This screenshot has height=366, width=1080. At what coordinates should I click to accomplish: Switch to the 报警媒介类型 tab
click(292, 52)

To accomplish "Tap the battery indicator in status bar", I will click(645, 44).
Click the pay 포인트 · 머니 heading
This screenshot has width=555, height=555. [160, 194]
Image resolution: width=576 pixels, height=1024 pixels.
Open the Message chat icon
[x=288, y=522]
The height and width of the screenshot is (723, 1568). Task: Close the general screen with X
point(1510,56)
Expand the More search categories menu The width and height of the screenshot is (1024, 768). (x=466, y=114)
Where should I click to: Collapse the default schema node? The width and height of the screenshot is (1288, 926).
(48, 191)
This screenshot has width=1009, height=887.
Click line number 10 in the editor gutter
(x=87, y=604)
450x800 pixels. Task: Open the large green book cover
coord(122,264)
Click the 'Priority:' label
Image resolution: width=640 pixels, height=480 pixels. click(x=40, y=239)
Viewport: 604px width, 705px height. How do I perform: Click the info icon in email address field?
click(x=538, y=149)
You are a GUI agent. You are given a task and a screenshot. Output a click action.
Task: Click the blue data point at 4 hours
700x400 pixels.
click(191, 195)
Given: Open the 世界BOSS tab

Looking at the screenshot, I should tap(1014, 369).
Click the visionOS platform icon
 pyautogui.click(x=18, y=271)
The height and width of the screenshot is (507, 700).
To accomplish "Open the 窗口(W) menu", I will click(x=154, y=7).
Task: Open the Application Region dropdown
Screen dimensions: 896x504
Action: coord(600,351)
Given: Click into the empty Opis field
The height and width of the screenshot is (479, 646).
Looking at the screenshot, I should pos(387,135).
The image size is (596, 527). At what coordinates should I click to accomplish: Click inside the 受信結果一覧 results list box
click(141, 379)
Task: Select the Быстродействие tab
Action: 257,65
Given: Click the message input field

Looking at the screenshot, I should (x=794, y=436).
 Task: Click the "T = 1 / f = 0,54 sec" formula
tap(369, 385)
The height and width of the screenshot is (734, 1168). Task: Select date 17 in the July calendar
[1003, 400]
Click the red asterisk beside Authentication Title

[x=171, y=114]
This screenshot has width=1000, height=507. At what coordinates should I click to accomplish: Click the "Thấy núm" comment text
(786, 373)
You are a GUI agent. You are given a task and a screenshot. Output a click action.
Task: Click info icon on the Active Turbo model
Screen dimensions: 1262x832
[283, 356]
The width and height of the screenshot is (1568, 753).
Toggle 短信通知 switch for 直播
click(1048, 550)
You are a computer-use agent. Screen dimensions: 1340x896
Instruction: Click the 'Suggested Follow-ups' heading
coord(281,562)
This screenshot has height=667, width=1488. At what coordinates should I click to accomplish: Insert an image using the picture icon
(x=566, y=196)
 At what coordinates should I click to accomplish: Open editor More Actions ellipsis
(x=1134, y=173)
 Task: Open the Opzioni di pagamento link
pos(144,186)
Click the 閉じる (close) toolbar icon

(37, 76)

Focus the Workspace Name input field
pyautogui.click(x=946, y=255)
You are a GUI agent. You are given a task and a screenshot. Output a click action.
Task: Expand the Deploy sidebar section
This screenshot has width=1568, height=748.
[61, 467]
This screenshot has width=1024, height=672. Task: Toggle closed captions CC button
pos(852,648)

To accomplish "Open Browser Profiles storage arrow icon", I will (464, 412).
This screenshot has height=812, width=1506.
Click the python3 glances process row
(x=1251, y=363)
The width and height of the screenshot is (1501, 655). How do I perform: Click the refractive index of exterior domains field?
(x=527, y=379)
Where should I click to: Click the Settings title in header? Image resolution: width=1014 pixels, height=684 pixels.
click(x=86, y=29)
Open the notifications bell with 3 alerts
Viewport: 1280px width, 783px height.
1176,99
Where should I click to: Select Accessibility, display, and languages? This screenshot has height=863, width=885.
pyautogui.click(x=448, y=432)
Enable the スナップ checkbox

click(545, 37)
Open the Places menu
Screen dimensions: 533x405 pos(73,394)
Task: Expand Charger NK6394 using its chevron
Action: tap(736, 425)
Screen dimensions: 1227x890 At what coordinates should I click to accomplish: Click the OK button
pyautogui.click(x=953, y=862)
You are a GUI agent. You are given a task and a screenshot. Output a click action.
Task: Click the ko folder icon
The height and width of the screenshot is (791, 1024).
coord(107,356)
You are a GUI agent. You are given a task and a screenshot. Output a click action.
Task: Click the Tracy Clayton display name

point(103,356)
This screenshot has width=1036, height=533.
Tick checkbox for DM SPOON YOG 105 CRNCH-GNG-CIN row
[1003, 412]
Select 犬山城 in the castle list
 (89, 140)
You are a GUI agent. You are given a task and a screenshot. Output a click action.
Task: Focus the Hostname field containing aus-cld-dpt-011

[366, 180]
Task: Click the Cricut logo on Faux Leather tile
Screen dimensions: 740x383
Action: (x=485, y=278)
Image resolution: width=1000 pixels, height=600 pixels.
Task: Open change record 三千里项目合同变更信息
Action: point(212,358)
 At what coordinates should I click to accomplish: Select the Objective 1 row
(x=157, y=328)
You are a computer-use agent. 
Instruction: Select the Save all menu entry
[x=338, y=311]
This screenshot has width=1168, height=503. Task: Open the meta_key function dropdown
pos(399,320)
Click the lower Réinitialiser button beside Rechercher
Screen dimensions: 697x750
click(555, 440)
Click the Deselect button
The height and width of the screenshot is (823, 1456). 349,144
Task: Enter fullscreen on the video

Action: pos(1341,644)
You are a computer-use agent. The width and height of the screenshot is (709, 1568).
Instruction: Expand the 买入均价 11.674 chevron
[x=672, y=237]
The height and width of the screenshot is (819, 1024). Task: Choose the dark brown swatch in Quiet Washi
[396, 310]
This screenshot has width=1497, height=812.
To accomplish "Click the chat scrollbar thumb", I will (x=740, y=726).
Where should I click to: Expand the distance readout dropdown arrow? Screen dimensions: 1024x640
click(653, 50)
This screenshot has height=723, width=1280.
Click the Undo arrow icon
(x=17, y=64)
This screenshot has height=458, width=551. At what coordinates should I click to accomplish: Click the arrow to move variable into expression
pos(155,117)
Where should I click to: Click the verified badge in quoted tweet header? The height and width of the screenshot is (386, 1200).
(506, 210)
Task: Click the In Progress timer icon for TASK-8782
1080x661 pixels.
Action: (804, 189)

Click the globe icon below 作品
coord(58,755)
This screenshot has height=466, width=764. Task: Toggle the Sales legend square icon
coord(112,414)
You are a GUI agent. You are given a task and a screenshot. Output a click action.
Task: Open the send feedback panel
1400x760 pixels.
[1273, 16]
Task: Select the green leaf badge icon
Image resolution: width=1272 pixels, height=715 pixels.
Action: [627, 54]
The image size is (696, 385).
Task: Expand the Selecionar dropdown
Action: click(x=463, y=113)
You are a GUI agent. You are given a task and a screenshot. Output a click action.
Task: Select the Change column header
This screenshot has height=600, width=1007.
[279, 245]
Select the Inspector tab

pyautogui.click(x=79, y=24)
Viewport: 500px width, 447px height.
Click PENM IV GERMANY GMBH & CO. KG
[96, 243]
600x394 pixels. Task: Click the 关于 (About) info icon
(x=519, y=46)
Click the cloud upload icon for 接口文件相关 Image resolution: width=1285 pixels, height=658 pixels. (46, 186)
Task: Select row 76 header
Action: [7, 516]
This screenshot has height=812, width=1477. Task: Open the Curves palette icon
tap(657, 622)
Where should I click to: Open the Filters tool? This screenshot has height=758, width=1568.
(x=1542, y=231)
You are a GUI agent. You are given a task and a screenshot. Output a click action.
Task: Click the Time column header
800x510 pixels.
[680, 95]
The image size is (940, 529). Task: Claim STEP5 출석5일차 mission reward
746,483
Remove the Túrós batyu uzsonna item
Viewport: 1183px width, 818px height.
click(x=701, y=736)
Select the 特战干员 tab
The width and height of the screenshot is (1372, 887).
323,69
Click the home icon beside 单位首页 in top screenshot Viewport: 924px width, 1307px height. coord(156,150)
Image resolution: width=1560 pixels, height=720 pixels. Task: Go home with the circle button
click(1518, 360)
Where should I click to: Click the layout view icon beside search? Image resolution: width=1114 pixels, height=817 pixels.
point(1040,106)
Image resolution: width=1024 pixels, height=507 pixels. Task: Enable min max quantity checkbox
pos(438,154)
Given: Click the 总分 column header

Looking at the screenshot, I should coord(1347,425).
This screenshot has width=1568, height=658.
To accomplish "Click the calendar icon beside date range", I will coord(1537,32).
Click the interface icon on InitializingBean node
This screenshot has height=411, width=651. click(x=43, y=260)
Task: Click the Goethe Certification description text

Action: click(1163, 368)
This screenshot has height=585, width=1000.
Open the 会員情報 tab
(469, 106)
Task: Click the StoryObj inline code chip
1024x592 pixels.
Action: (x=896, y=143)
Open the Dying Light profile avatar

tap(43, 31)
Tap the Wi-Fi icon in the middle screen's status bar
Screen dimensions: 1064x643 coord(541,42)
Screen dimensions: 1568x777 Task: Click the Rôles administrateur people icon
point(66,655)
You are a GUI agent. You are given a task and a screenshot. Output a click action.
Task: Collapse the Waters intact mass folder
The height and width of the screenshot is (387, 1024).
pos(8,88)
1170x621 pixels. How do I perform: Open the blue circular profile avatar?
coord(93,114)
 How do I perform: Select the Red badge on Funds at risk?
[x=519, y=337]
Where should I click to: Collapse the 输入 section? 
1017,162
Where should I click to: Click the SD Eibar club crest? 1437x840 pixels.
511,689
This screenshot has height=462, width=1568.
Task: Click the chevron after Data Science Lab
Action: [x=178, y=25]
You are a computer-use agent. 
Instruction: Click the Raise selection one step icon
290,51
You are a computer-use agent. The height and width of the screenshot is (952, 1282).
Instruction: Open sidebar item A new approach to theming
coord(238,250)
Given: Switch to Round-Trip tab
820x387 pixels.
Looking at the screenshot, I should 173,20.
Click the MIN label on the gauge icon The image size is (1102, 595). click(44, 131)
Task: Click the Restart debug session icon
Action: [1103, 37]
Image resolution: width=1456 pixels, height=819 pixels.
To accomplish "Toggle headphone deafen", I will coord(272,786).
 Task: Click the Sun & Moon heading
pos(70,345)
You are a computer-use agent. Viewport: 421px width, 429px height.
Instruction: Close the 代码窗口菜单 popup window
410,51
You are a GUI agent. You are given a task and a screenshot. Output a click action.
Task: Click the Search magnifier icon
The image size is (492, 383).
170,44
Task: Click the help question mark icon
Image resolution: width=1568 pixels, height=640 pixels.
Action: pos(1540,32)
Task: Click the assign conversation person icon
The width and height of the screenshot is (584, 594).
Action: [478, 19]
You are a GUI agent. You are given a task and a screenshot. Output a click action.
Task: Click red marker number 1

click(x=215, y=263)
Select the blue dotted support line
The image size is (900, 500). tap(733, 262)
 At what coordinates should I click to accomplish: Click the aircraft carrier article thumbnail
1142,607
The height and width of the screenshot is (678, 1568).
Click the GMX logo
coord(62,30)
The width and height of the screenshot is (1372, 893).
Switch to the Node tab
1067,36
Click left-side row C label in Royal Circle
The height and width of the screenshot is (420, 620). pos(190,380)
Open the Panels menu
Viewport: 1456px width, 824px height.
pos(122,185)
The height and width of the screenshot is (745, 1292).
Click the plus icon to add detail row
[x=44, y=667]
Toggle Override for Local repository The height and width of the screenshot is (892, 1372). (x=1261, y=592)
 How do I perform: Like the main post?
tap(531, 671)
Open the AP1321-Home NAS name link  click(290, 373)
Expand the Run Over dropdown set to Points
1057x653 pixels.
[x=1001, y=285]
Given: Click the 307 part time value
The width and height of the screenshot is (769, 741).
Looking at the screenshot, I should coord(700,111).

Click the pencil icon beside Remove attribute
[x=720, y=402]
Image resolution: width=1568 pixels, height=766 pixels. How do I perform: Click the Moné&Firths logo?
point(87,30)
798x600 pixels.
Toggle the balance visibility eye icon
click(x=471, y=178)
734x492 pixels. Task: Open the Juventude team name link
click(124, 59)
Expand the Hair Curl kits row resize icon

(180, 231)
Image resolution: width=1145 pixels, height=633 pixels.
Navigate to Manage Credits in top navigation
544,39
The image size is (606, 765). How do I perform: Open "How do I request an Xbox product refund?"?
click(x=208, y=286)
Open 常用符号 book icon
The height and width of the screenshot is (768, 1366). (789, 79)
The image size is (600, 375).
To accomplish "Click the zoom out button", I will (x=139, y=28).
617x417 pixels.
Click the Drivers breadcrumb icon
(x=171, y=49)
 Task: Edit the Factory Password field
-------------------------
* [Prompt] Rewrite the data between the lines holding "Toggle Override for" and "click(x=471, y=178)", inclusive, substituting "edit icon" for "pencil icon" and keeping everything else the same.

* [Exercise answer]
Toggle Override for Local repository The height and width of the screenshot is (892, 1372). (x=1261, y=592)
 How do I perform: Like the main post?
tap(531, 671)
Open the AP1321-Home NAS name link  click(290, 373)
Expand the Run Over dropdown set to Points
1057x653 pixels.
[x=1001, y=285]
Given: Click the 307 part time value
The width and height of the screenshot is (769, 741).
Looking at the screenshot, I should coord(700,111).

Click the edit icon beside Remove attribute
[x=720, y=402]
Image resolution: width=1568 pixels, height=766 pixels. How do I perform: Click the Moné&Firths logo?
point(87,30)
798x600 pixels.
Toggle the balance visibility eye icon
click(x=471, y=178)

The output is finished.